Both of these people have had a really hard year without their dh's, we're in regular contact with them. Is it best to send a similar sort of card to last year or does that convey the message that you're not expecting them to enjoy Christmas? I've got some lovely fun cards which would be just the thing for my friend's children but I wonder if they're somehow too "jolly" given the circumstances. Would appreciate some advice!

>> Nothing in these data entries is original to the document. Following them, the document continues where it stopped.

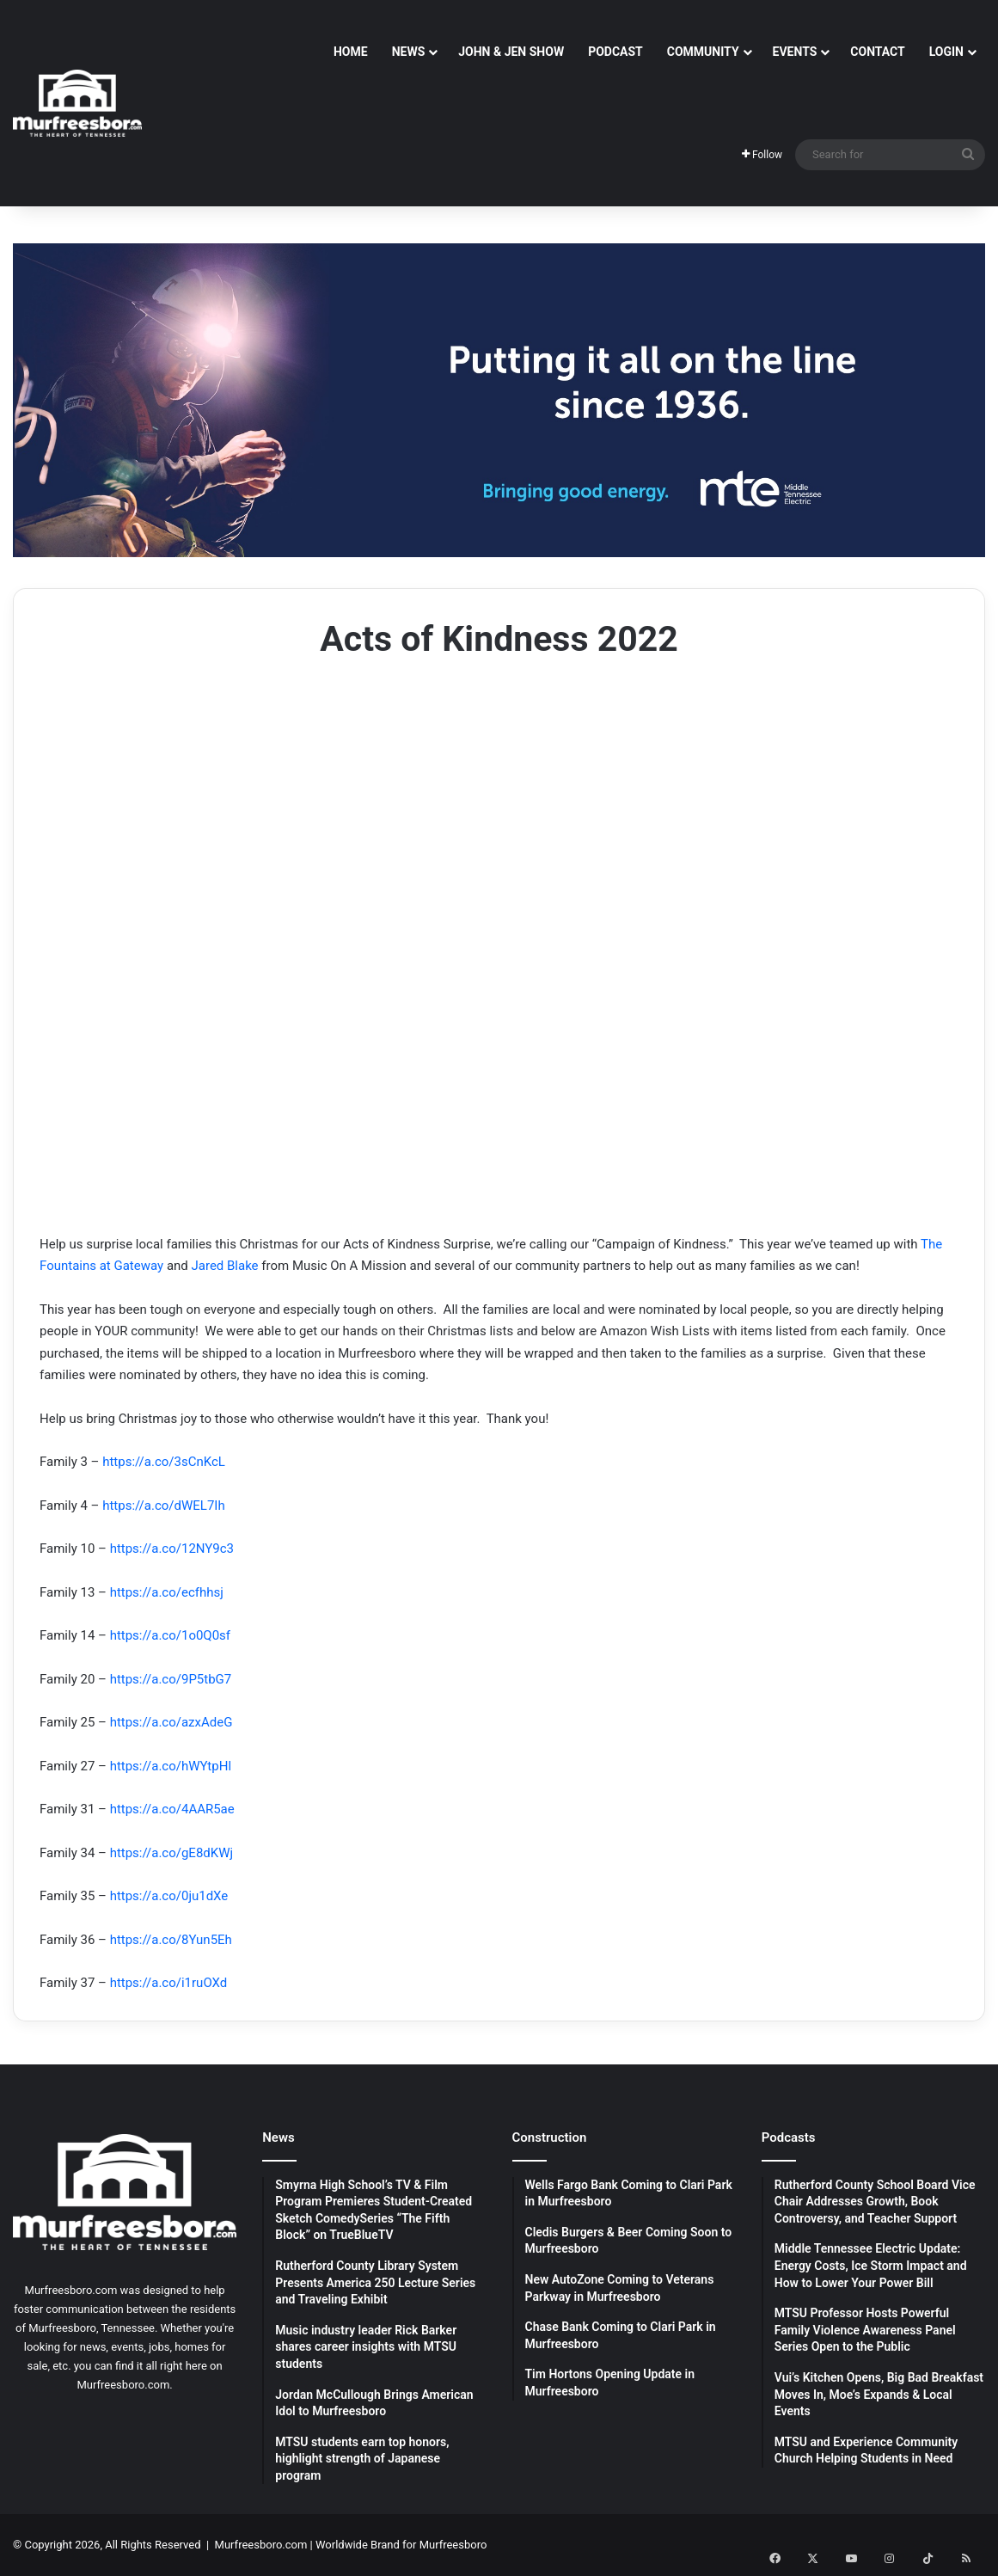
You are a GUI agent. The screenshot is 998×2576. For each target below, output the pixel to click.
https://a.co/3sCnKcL (163, 1461)
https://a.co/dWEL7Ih (163, 1505)
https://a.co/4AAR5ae (172, 1809)
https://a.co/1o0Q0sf (170, 1635)
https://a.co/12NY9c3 (172, 1548)
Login (946, 51)
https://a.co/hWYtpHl (170, 1766)
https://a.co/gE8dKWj (171, 1853)
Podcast (615, 51)
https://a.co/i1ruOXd (169, 1982)
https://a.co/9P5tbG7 (171, 1679)
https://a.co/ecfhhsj (166, 1592)
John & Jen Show (511, 51)
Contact (877, 51)
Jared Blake (225, 1265)
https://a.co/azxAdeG (171, 1722)
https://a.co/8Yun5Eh (171, 1939)
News (409, 51)
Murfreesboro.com (261, 2544)
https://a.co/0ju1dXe (169, 1896)
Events (795, 51)
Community (703, 51)
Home (351, 51)
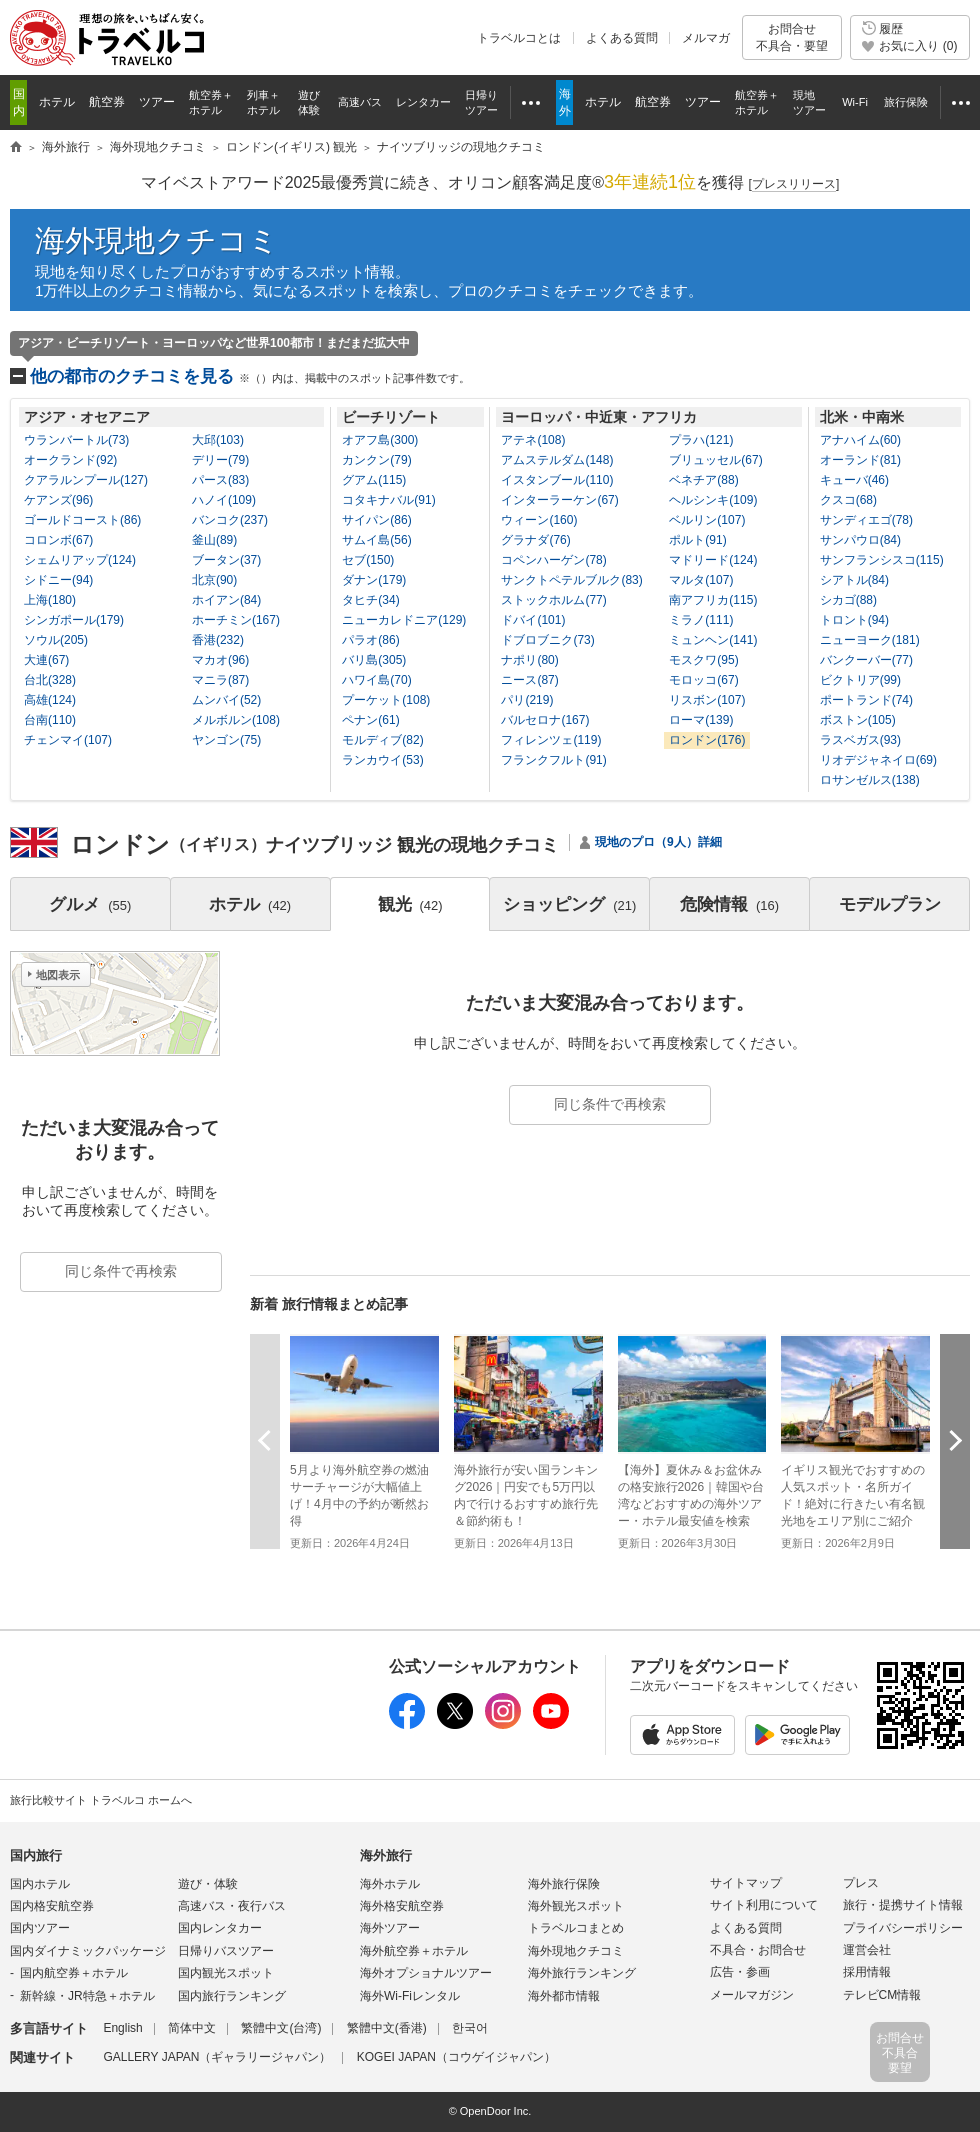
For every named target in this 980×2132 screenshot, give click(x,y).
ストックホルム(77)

My DH died a few weeks after Christmas so by the time the next one came round no-one thoight anything of it and sent the usual ho-ho-ho variety of card as if nothing had happened and I really didnt want to celebrate Christmas
I did see some cards specifically for bereaved people in a card shop but they didnt sit well with me either. A few years ago I bought a card that said 'thinking of you at Christmas' for a bereaved friend and thought this a happy medium.
It aknowledged they were now alone and their loved one was thought of but not as maudlin as the recent cards I had seen
The type of card you send depends very much on the recipient.
My Mum died six weeks before Christmas one year, and Dad earlier that year. I was also dealing with a divorce, and was having to clear their house and sell it. It never occurred to me what sort of picture was on the front of the Christmas cards, or what was printed inside. What really mattered was that people sent them, often with a 'Thinking of you' or 'Enjoy Christmas as best you can' written inside. There were even cards from people at my parents church, who knew I would be at their house over Christmas. I desperately wanted there to be something to lift my spirits even a little.
Send what you think they'll like, and still include 'Thinking of you at Christmas' written in the card or note with it.
I had this problem - ex's aunt died inbetween christmas and new year, and we broke up the next year, but i sent his uncle a card saying thinking about you and hope you can spend lots of tiem with the family over christmas.
it is hard to think what to say, because you really do want them to havea happy christmas, but you don't want them to think you've forgotten.